Third, a DIN-test (Digits-in-Noise) was performed. Digit triplets (e.g., 1 2 5) were presented in long-term average speech-spectrum noise via a 1-up, 1-down adaptive SNR procedure. SRT was expressed in dB SNR, where a listener can on average recognize 50% of the digit triplets correctly. A test series consisted of 24 triplets. The first four triples were not used to determine the test outcome. The noise level was set at a fixed level of 60 dB with an initial positive SNR of 6 dB. The stepsize to adjust the level of the triplets was 2 dB. The DIN-test has a measurement error in humans of 0.7 dB (23).
Fourth, a fragment of dialogue in Dutch and English at 72.2 dB(A) was presented through the speaker to recreate a more realistic listening setting. The Dutch dialogue was an introduction video of the Radboudumc with a female voice, talking clearly and at a normal pace (https://www.youtube.com/watch?v=zBJBD1-ePRw). For the English dialogue, part of an advanced English tutorial was played. In this video, a conversation could be heard between a male and female voice (https://www.youtube.com/watch?v=JtMgw2rCYSo&t=1s). The Dutch dialogue consisted of 256 words, while the English dialogue consisted of 248 words. After the whole dialogue was played, scoring was performed on the transcript outputted by the app. The number of missing, wrong, and inserted words was counted and expressed in the WER.
In the end, a test-retest was performed to provide insight into the accuracy of the apps. All apps were retested on the CNC-test. The test-retest reliability on the CNC-test was visually assessed using a Bland-Altman graph. The best scoring app on the DIN- and Plomp-test, one for iOS and one for Android, was retested for both speech-in-noise tests. The Root-Mean-Square-Difference (RMSD) was calculated for these results. No retest was performed for the dialogue.
The results for all apps on the Dutch CNC-test (words in quiet) are shown in Figure 2. Speech recognition as a function of presentation level was determined per app by interpolating a line using logistic regression on all available-data points (test and retest measurements). A 100% phoneme recognition was reached around 80 dB SPL for all apps except Earfy. Earfy (iOS and Android) scored 90% words correctly around 90 dB SPL. The shape of the app's “speech audiogram” curves look similar to the s-shaped psychometric curve of normal hearing listeners determined by Bronkhorst et al. (24) in 20 normal hearing university students. However, all app's SRT were between 50 and 60 dB SPL, which is 25 to 35 dB poorer than normal hearing listeners who have a SRT around 25 dB SPL (20).

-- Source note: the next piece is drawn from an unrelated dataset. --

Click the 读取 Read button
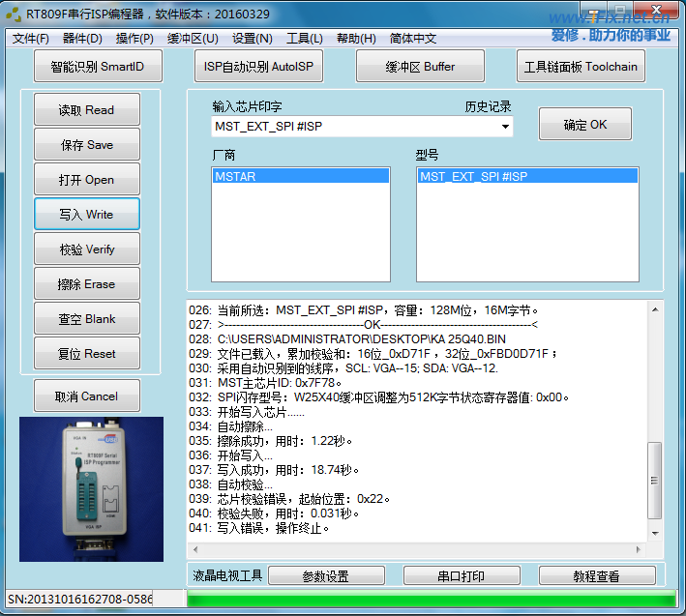 pyautogui.click(x=87, y=110)
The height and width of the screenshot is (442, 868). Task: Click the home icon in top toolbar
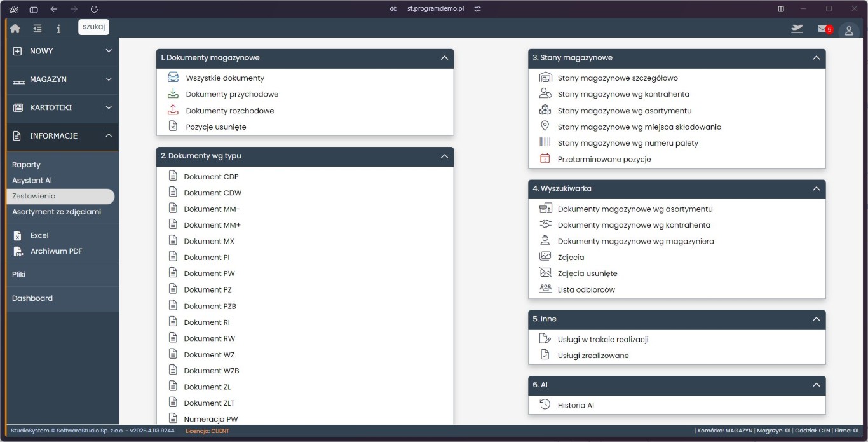(15, 29)
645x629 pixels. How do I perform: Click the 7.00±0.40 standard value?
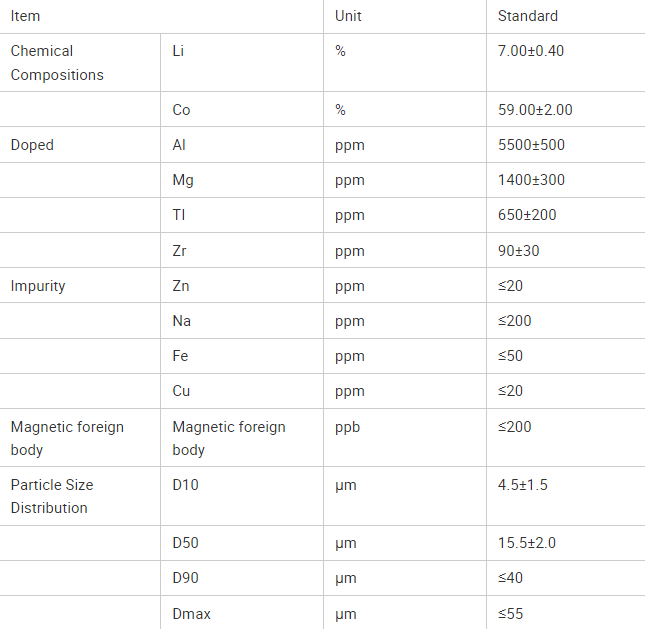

Figure 2. Speech recognition as a function of presentation level (in human listeners known as speech audiogram) of all ASR apps tested on an Android and iOS smartphone. The plotted lines are interpolated using a logistic function through the measured test-retest data-points. Left side, results of the Android apps, right side, results of the iOS apps.
The speech-in-noise results are shown in Figures 3, 4. All apps score a signal-to-noise ratio (SNR) higher than +8 dB on the DIN- and Plomp-test. Live transcribe (Android), and AVA (Android, iOS) achieved the best results on the DIN-test. Earfy on Android performed better than on iOS. Live Transcribe (Android) and AVA (iOS) achieved the best result using the Plomp-test. There was a notable difference between the operating systems for AVA and Earfy when measured with the Plomp-test.
Figure 3. Digit in noise results expressed in SNR per app. A lower score is better. The error bars represent the standard deviation of the response of the app within a single list of triplets.
Figure 4. Sentences in noise results expressed in SNR per app. A lower score is better. The error bars represent the standard deviation of the response of the app within a single list of sentences.
In Figure 5, the WER scores for both the Dutch and English dialogue are shown. Overall, the dialogue in English (WER 19–34%) was more correctly converted into words than the Dutch (WER 25-66%) dialogue. Speechy (iOS) had best matching result for English and Dutch (WER of 19 and 20%). Earfy (iOS) showed the greatest difference between English and Dutch (WER of 19 and 66%).
Figure 5. Word error rate in percentage of the dialogue in English and Dutch for the different apps.
The test-retest reliability of the CNC-test can be seen in Figure 6. Visual inspection of the Bland-Altman plot for the CNC-test-test did not show signs of any systematic bias in the relationships between differences and averages. The test-retest comparison of the CNC-test showed three outliers. Earfy for iOS exhibited large differences between the measurements at 70 and 90 dB and Live transcribe (Android) had a large difference between measurements at 50 dB. The test-retest reliability on the DIN- and Plomp-tests was assessed for one Android and one iOS app. The test-retest difference expressed in RMSD on the DIN-test was 0.4 dB iOS Ava and 0.8 dB Android Live Transcribe, which we regard as acceptable since in normal hearing listeners tested monaurally using headphones, 90% of measurements are within 1.4 dB (measurement error is 0.70 dB) for a single list on the DIN-test (23). The RMSD on the Plomp-test was 0.6 dB iOS Ava and 2.0 dB for Android Live Transcribe.
None of the ASR apps achieved performance close to normal hearing listeners on audiological tests. In quiet, ASR apps performed similarly to listeners with a moderate hearing loss. When transcribing speech-in-noise, the ASR apps performed in the performance range of CI recipients. Sentences-in-noise provided a quick test to assess ASR performance since that test material provided more linguistic cues than digits-in-noise or lists of CNC words.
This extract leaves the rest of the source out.